(Collected data)

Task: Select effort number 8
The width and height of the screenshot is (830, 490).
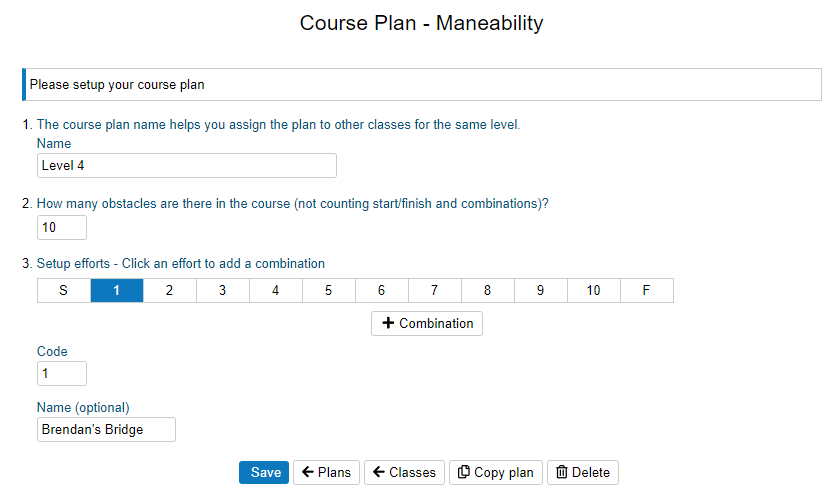Action: 488,290
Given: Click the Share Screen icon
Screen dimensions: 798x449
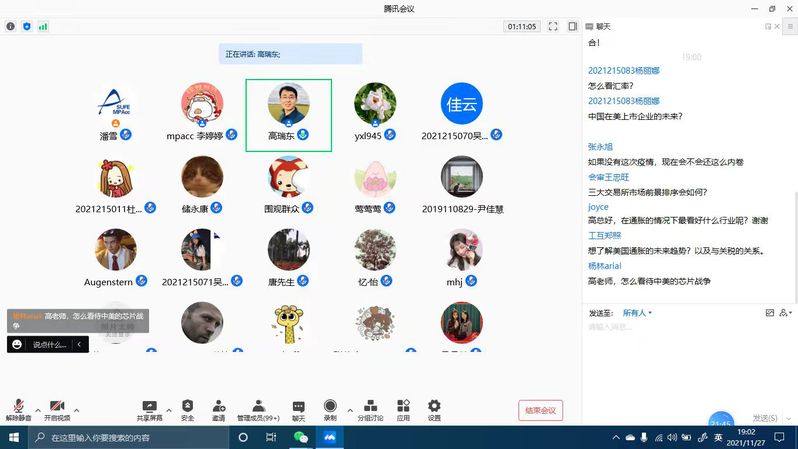Looking at the screenshot, I should point(151,407).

§ Directions
All the records need to be retyped word for word, except for the pictures.

§ Solution for this problem
Task: Select effort number 8
The width and height of the screenshot is (830, 490).
Action: 488,290
Given: Click the Share Screen icon
Screen dimensions: 798x449
Looking at the screenshot, I should point(151,407).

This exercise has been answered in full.